======== Extrait source
Les deux candidats penchent vers cette option, dans une certaine mesure. Ce serait faux de croire que Biden s’oppose complètement au protectionnisme de Trump, même si ses méthodes sont différentes. Traditionnellement, ce sont les démocrates qui ont tendance à défendre le protectionnisme, alors que les républicains sont plus souvent partisans du libre-échange.

La manifestation classique du protectionnisme, c’est l’imposition de tarifs sur les produits étrangers. Nos producteurs d’acier et d’aluminium en ont payé le prix, mais la menace contre eux semble pour l’instant être levée.

La mauvaise nouvelle, c’est qu’il y a encore plusieurs menaces de mesures protectionnistes qui planent contre certains secteurs de notre économie. Il faut s’attendre à continuer de les combattre, peu importe le futur président.

La bonne nouvelle, c’est que même dans ce climat d’incertitude, le Québec a réussi à augmenter ses exportations vers les États-Unis dans les deux dernières années, alors qu’elles stagnaient sous le gouvernement précédent.

Tout indique que nous avons les moyens de poursuivre sur cette lancée. Mais il va aussi falloir que le Québec diversifie ses marchés d’exportation, notamment vers l’Europe. Ce sera un moyen de réduire notre dépendance face à nos voisins tout en continuant de profiter de notre relation avec eux, peu importe le président.
================
======== Données fournies
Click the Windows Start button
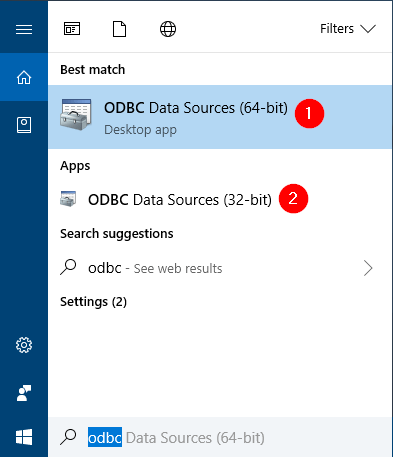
================
======== Données fournies
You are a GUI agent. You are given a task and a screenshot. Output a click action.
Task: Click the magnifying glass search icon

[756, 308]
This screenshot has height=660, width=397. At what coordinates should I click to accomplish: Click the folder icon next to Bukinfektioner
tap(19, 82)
================
======== Données fournies
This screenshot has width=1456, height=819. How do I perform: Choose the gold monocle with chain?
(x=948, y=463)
================
◆ Travail demandé
a: Recopiez fidèlement le passage de l'extrait sur le protectionnisme qui commence aux mots « Les deux candidats » et s'arrête après les mots « l’instant être levée. ».
b: Indiquez si chacun des énoncés suivants concorde avec l'extrait sur le protectionnisme, en répondant par oui ou par non et en citant les mots exacts de l'extrait qui le justifient : (i) les républicains sont traditionnellement plus enclins au protectionnisme que les démocrates ; (ii) les exportations du Québec vers les États-Unis ont augmenté au cours des deux dernières années ; (iii) toutes les menaces de mesures protectionnistes ont disparu.
c: Résumez l'extrait sur le protectionnisme en deux phrases.
Le matériel fourni est indépendant de l'extrait sur le protectionnisme et doit être considéré séparément.

◆ Résultats des exercices
a:
Les deux candidats penchent vers cette option, dans une certaine mesure. Ce serait faux de croire que Biden s’oppose complètement au protectionnisme de Trump, même si ses méthodes sont différentes. Traditionnellement, ce sont les démocrates qui ont tendance à défendre le protectionnisme, alors que les républicains sont plus souvent partisans du libre-échange.

La manifestation classique du protectionnisme, c’est l’imposition de tarifs sur les produits étrangers. Nos producteurs d’acier et d’aluminium en ont payé le prix, mais la menace contre eux semble pour l’instant être levée.

b:
(i) Non : « Traditionnellement, ce sont les démocrates qui ont tendance à défendre le protectionnisme, alors que les républicains sont plus souvent partisans du libre-échange. »
(ii) Oui : « le Québec a réussi à augmenter ses exportations vers les États-Unis dans les deux dernières années »
(iii) Non : « il y a encore plusieurs menaces de mesures protectionnistes qui planent contre certains secteurs de notre économie »

c: Les deux candidats, Biden et Trump, penchent dans une certaine mesure vers le protectionnisme, dont les tarifs ont pesé sur les producteurs d'acier et d'aluminium, et plusieurs menaces visent encore certains secteurs de l'économie. Le Québec a néanmoins accru ses exportations vers les États-Unis ces deux dernières années, mais il devra aussi diversifier ses marchés, notamment vers l'Europe, afin de réduire sa dépendance envers ses voisins.